Class: panelbox.validation.specification.mundlak.MundlakTest Result: ValidationTestResult H₀: RE is consistent (entity effects uncorrelated with regressors, \(\gamma = 0\)) H₁: RE is inconsistent (use Fixed Effects, \(\gamma \neq 0\)) Stata equivalent: Manually add group means to RE regression R equivalent: plm::phtest(model, method = "aux")

What It Tests

The Mundlak test is an alternative to the Hausman test for choosing between Fixed Effects and Random Effects. Instead of comparing two sets of estimates, it augments the RE model with entity-level means of the time-varying regressors and tests whether those means are jointly significant.

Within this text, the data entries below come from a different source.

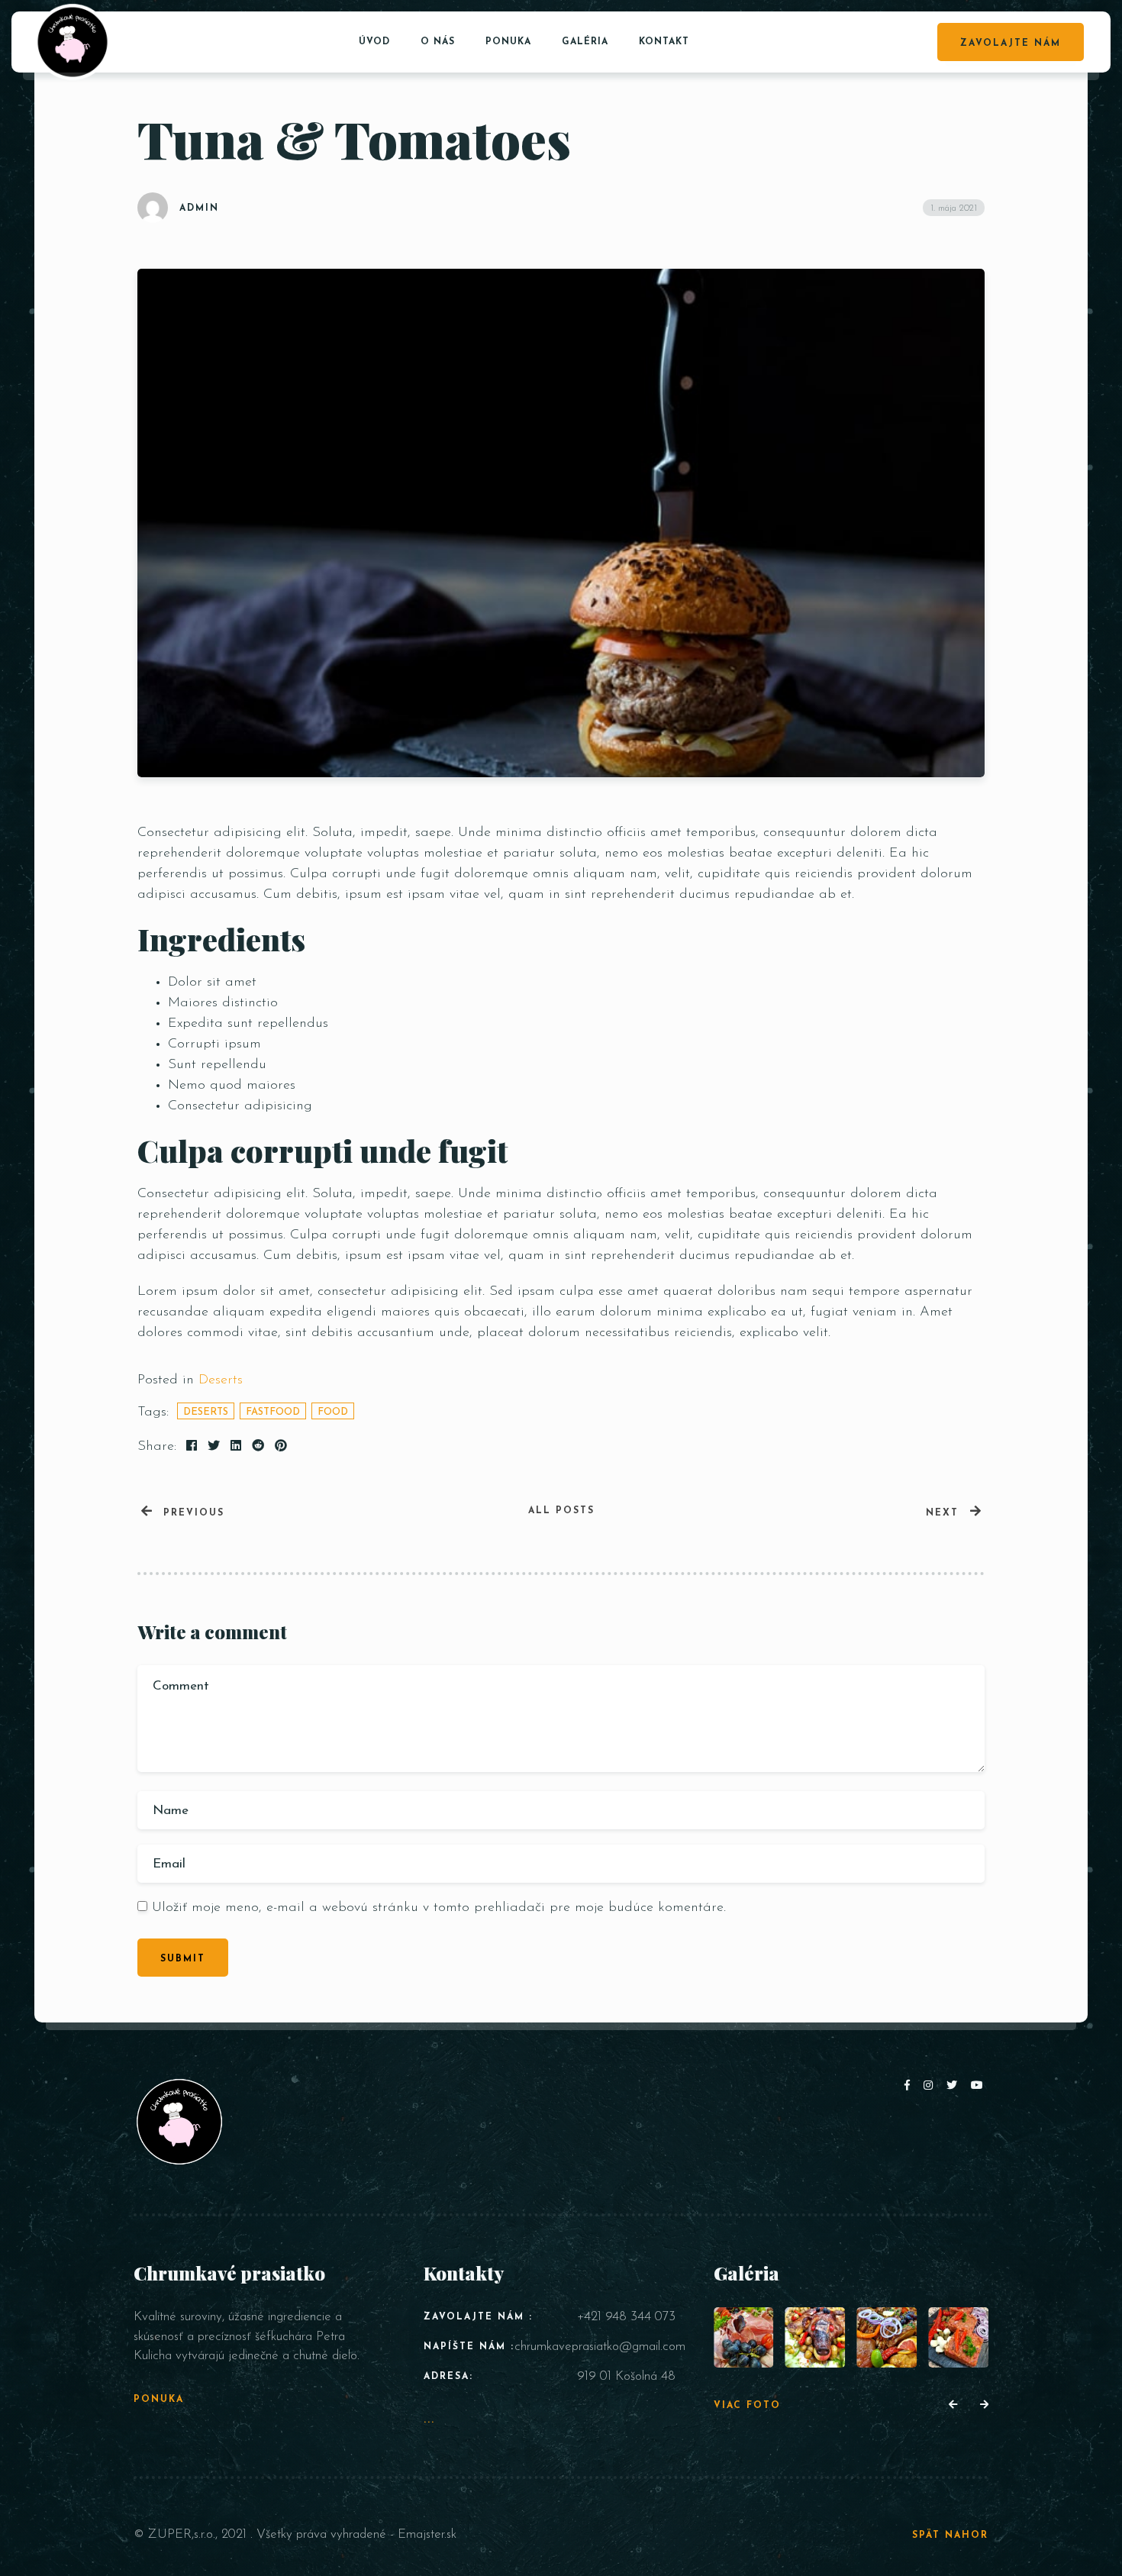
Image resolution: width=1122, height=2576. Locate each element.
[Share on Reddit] (258, 1447)
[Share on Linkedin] (236, 1447)
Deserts (220, 1380)
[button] (953, 2405)
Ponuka (508, 42)
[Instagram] (931, 2086)
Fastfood (273, 1412)
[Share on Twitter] (214, 1447)
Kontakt (664, 42)
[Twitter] (954, 2086)
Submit (182, 1959)
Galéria (585, 42)
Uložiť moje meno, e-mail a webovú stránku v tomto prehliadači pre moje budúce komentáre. (439, 1908)
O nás (438, 42)
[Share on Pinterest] (281, 1447)
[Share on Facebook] (191, 1447)
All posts (561, 1511)
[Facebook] (910, 2086)
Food (333, 1412)
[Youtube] (978, 2086)
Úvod (374, 42)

The intuition is straightforward: if \(\alpha_i\) is correlated with \(X_{it}\), then the entity means \(\bar{X}_i\) will capture this correlation. If \(\bar{X}_i\) is significant in the augmented model, the RE assumption is violated.

The Mundlak Device

The standard RE model is:

\[y_{it} = X_{it}'\beta + \alpha_i + \varepsilon_{it}\]

The Mundlak augmented model adds entity means:

\[y_{it} = X_{it}'\beta + \bar{X}_i'\gamma + \alpha_i + \varepsilon_{it}\]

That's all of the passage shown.